Panama’s most prolific and best-known English-language writer, Florida State University professor Richard M. Koster, held a reading from his new novel, "Glass Mountain," at the FSU Panama auditorium on May 23. The Brooklyn native and New York University and Yale graduate said that he drew heavily on his experience teaching soldier from the 8th Special Forces Group at Fort Gulick in 1965 to write this tale of "plausibly deniable" government operation to kidnap a well-guarded fugitive billionaire from a fictional Central American country.
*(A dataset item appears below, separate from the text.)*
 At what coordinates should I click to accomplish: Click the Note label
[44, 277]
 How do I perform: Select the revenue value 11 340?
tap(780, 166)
Early in the story we meet Carlos, famous in certain circles for his one-man raids into North Vietnam, but lately making a living kidnapping children caught in the middle of their parents' bitter divorce wars. "He’s perfectly capable of killing you on the spot, or making you wish that he had." He’s also plagued by hallucinations, and as time goes by, the phantoms get worse.

Espousing the philosophy that "fear is healthy, but dread is sick," Professor Koster explained that "this whole book is about losing your nerve." Referring to his best-known work (at least in Panama), the nonfiction "In the Time of the Tyrants" that he co-wrote with La Prensa’s Guillermo Sánchez Borbon, Koster recalled his own rejuvenating confrontation with fear: "God sent me a savior, and his name was Manuel Antonio Noriega."
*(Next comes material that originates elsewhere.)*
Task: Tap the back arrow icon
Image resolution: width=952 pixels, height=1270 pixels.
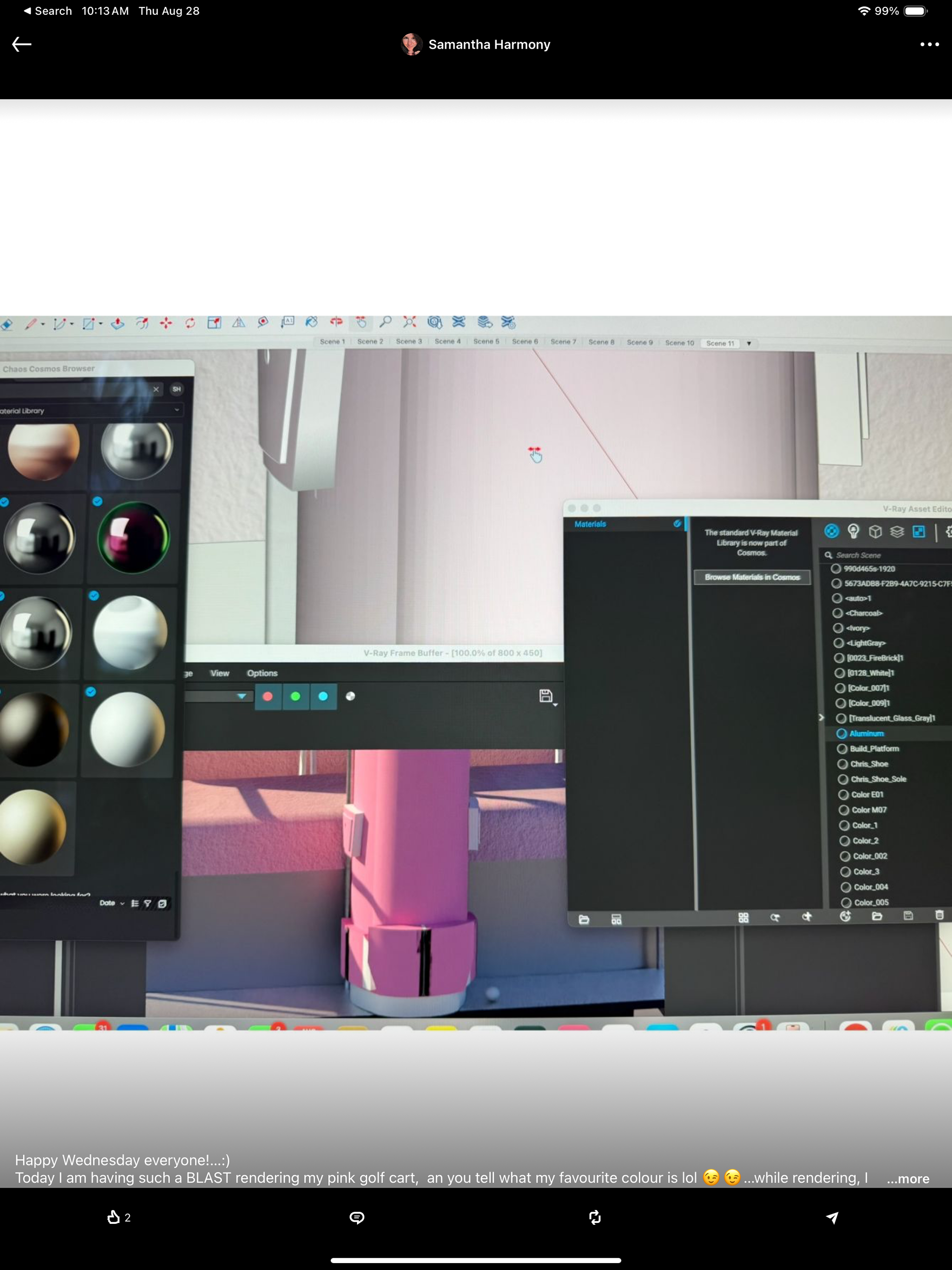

On the way to the book’s climax, the protagonist is set up, busted and tortured, just as a test. Koster said that it took months to figure out the escape scene, "and of course, by that time I’d already spent the advance on this book."

"Glass Mountain" is an action thriller, the stuff of which Colon bus movies are made. And of course, Koster’s hoping for exactly that. "The moment the movie deal is signed, take a good look at me, because I’m gone." It’s not that he doesn’t love Panama, he explained, but that there are so many other places that he wants to go.